Outwardly it seems God’s country maintains an atmosphere of religious tranquillity unlike other states of India. Onam is a Hindu festival but, even Christians and Muslims participate in this celebration of harvest when the great demon king Mahabali is supposed to visit his subjects. Easter and Christmas are occasions of strict observance of religious customs for Christians but are also celebrated vicariously. The annual meet of the Christians on the banks of the river Pampa, and the various Christians’ festivals are the high points of their lives. For the Muslims there is, no doubt, an equally varied calendar of religious events.
What amazes me is how these religious pilgrimages and festivals co-existed without blood being shed, that too, in a politically sensitive state. To this I would assign some credit to the Communists and the Rationalists. Their cynical, yet, significant presence sees to it that there, mercifully, aren’t any clashes or riots as it happens elsewhere in India.
When on the subject of God, Malayalis are one, except, of course, the Communists. All Gods are equally respected. Which itself is a heavenly blessing. Communalism – not to be confused with Communism – has made a late, though subdued entry into Kerala, compared to its firm entrenchment in Gujarat state. I find that in Kerala, fatefully, all Gods receive equal respect, perhaps because no one wants to incur their displeasure. That may be the reason why political rallies may lead to violence but religious rallies are the most peaceful. But, then, I have never seen a people so religiously oriented, transforming the very word religion into something of a cliché.
In a state that is fully literate – a feat the Malayali takes uncommon pride in – it is not unusual to find the countryside littered with institutes and colleges offering professional courses in engineering, medicine, nursing, and liberal arts. However, strikes and stoppages have paralysed the education system. Hardly a month goes by without a protest march of some sort. Kerala is also the land of marches, shades of, I guess, Chairman Mao’s Long March.
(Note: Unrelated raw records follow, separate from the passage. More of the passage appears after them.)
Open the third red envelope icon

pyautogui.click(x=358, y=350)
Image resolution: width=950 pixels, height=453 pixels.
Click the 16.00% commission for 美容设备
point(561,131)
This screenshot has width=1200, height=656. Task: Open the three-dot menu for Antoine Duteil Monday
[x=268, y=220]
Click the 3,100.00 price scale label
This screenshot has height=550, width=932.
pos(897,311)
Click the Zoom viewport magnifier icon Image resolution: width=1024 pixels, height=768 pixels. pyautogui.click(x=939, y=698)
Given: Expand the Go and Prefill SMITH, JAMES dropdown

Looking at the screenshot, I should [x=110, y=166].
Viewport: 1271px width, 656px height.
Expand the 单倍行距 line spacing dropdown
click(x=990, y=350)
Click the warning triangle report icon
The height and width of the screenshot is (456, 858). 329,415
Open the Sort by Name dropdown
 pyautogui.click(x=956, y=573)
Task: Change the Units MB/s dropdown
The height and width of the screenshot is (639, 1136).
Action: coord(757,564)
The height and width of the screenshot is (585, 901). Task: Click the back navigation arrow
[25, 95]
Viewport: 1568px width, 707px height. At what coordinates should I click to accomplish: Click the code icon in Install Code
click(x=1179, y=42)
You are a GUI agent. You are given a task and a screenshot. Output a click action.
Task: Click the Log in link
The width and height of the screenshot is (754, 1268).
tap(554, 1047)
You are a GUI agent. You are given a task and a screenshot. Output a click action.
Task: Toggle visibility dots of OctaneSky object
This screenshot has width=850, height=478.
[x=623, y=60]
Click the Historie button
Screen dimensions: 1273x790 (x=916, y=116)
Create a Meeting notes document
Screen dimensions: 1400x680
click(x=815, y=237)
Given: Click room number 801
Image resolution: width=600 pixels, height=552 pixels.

As the former chief minister AK Antony said, every issue finds protestations and protest marches. I do think protest marches are good for a unique democracy such as Kerala, however, it is when it becomes too much that I begin to doubt if it is a good thing. However, I feel it is due to a Malayali’s heightened political awareness that such protests occur. No regime can survive the constant jockeying one can witness in Kerala politics. The people here, blessed with a keen mind, are aware of the nuances of governance. They refer to their leaders by their first name. And the students here are also not much behind and the students themselves are politically aware. However there are many who like my friend Rajiv are in politics for fun, for some “time pass.”
Pride, tradition, custom, modernity coexist; but still the die hard Malayali spirit persists, through adversities, through strikes and stoppages. There is a firm belief, to which I subscribe, that God has put his uncommon faith in blessing their state with the cornucopia of plenty. I could see plenty of this courage during my trip to back from Calicut. This, and several other images captured on my camera are still fresh in my mind as I conclude my Calicut visit.